● TEXT FOR ANALYSIS
Linux Memory check with dynamic total RAM?

CMK version: 2.3.0p33cee
OS version: Debian 11

We just noticed that the Memory check has a very dynamic “Total RAM” metric.

As you can see in the graph the Total RAM oscillates between 5.91 GB and 9.43 GB.

This particular machine has a static amount of RAM configured.

Could it be that the Linux kernel reports different numbers?

That is a rrd problem for longer time periods you need to select the average value in the graph.
With longer I mean all more than 24 hours.

At the moment you see the maximum values from every interval after data consolidation.

From the top of my mind I think we fixed this in 2.4.0, maybe you can check, if you see the same thing on 2.4.0? :slight_smile:

We cannot upgrade to 2.4 as not all of our extensions are there yet
And migrating them is often not very easy or straight forward. As you can see in my other posts here.

● WORK TO BE COMPLETED
Rewrite the stretch of the forum thread on the Memory check from "As you can see in the" through "reports different numbers?", using "fixed" in place of "static".

● INFORMATION SUPPLIED
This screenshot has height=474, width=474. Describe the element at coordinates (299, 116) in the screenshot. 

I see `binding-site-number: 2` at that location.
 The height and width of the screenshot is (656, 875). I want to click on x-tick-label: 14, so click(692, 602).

● WORKED SOLUTION
As you can see in the graph the Total RAM oscillates between 5.91 GB and 9.43 GB.

This particular machine has a fixed amount of RAM configured.

Could it be that the Linux kernel reports different numbers?